К Андрею, отдуваясь, подошел Перельман:
– Докладываю, товарищ фельдмаршал – больных всех повязали и растолкали по камерам – замки работают, сам проверял! Так что сидят, миленькие, как мартышки в клетке! Эх, Изольдыч, сейчас бы остограмиться! – Перельман протяжно подвыл и сунул в зубы «Дымок». – С такими-то делами немудрено в депрессию впасть – тоска охватывает! У тебя, случайно, во фляжке водки нет?
– Не! – Андрей сглотнул слюну. Перед его внутренним взором материализовалась запотевшая беленькая «Зеленая марка» 1 литр на байкальской водичке, осажденная серебром. Бутылочка сама собой наклонилась и налила стопочку. Откуда ни возьмись рядом с гранёненькой появился огурчик и головка маринованного чесночка. Красота!
Андрей посмотрел на санитара. У того шел дым из ушей.

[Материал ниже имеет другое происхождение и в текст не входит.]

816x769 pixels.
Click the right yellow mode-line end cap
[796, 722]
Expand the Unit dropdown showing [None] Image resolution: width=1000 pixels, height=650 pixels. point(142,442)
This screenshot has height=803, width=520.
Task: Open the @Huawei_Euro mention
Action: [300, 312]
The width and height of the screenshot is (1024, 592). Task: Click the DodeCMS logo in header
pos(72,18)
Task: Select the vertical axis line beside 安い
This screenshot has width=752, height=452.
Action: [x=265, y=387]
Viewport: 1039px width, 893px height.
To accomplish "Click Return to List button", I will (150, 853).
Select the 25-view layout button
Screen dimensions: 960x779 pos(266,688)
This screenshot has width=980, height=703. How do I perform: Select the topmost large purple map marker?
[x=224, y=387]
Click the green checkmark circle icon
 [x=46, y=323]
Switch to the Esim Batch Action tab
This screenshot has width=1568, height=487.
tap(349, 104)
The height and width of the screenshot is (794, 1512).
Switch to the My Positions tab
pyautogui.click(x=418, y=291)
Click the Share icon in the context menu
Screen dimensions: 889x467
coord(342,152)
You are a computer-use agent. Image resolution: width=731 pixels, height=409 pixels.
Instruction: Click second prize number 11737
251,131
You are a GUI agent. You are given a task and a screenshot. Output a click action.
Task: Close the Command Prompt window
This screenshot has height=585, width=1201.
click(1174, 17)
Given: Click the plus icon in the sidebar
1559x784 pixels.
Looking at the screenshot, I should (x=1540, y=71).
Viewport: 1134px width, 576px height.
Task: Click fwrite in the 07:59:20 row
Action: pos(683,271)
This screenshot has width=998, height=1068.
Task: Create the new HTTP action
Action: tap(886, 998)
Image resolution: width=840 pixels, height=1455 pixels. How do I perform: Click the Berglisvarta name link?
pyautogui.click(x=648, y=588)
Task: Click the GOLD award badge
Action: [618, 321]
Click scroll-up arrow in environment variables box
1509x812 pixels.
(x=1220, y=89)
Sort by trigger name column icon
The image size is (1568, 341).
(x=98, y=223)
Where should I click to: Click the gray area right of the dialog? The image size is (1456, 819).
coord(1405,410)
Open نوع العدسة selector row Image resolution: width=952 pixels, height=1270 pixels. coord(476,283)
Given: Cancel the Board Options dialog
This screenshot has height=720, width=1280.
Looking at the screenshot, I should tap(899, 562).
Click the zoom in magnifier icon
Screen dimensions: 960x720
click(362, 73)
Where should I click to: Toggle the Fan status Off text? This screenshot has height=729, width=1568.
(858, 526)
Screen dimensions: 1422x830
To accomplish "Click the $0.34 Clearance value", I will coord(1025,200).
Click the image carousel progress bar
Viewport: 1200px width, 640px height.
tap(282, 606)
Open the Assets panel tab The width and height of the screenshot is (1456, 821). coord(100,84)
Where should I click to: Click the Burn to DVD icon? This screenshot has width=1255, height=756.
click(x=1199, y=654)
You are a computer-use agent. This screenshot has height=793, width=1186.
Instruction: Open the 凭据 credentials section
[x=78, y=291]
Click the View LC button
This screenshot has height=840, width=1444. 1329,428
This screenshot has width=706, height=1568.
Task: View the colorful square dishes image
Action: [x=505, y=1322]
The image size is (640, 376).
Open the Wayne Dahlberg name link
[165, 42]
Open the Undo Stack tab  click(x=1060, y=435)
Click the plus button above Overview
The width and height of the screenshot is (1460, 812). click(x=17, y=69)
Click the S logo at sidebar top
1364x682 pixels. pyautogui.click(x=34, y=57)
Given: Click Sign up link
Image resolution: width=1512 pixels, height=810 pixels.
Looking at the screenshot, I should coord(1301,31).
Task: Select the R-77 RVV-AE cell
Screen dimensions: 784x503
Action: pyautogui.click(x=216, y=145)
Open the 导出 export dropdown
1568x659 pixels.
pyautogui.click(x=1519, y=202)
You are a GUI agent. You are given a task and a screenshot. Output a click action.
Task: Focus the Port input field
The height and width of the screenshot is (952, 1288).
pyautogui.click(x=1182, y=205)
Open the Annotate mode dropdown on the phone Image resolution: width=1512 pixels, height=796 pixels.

– Однако коптит, Вилючинский! – Андрей закрыл глаза, а когда вновь открыл их, увидел, как Перельман закинул в рот погасший окурок и меланхолично пережевывает его, что твой верблюд.
– Мне кажется, или я уже того? Крышей поехал? – внезапно сомнения стали одолевать Андрея. – А ведь меня предупреждали, не бери все близко к сердцу, не бери! И не страдай излишней поэзией! Вот сочинил стихи за Бендера, и тут она – легка на помине! Поэтическая лихорадка, переходящая в навязчивый дурман с миражами!
Андрей вспомнил, как пару месяцев назад его, подающего надежды молодого врача с опытом, отправили на однодневные курсы повышения квалификации на Ленинский проспект – в Академию Наук. Повышение квалификации состояло из пяти лекций подряд – одна из них так и называлась: «Романтико-поэтический психоз, усугубленный навязчивой рифмой». Читал лекцию бодренький девяностодвухлетний академик:
«Что ж, чтоб не ходить вокруг да около, сейчас я продемонстрирую некоторые образчики изящной словесности, вышедшие из-под пера наших подопечных. В моей долгой практике я кого только не повидал! Были и Лермонтовы с ударением на второй слог, и Пушкины, само собой, и даже личный переводчик старорежимного ташкентского феодала, который так настырно всовывал мне свои стихи, что пришлось взять и пообещать предать их гласности в больничной газете «Не только мыслею единой!» Вот, в частности, его творение:
Кочерыженька моя, кочерыжка,
Что ж ты смотришь на меня,
Как печальная волчица?
Ты не корм, я не хищник,
Я твой друг,
Я твой защитник,
Я тебя схороню,
Я тебя спасу,
Я тебя, моя родная,
Чрез невзгоды пронесу,
Как у Кубла-бая (среднеазиатский бай Кубла – у него красавица-жена)
На балу, среди кустов,
Где так мил и кров, и дом!
– Или вот еще, пожалуйста:
Если б ты была моей —
Бродила бы одна среди полей,
Среди арыков, паранджой накрыта,
Среди хлопка – уверено-морковка,
Я бы тебя спас, я б тебя согрел,
Издалека б тебя я разглядел
И поехал б за тобой
На горячем коне,
Чтобы припасть к твоим ногам
При солнце, при луне,
Лизать их и стонать
От страсти,
Имея в виду лишь любовь,
В коей я есть полной власти!
– Стоит заметить, когда пациент сочинял конкретно вот эти вирши, его состояние было почти оптимальным, так что некоторые из его фраз похожи на человеческие (что совсем необязательно для таких, как он). Как вам, например?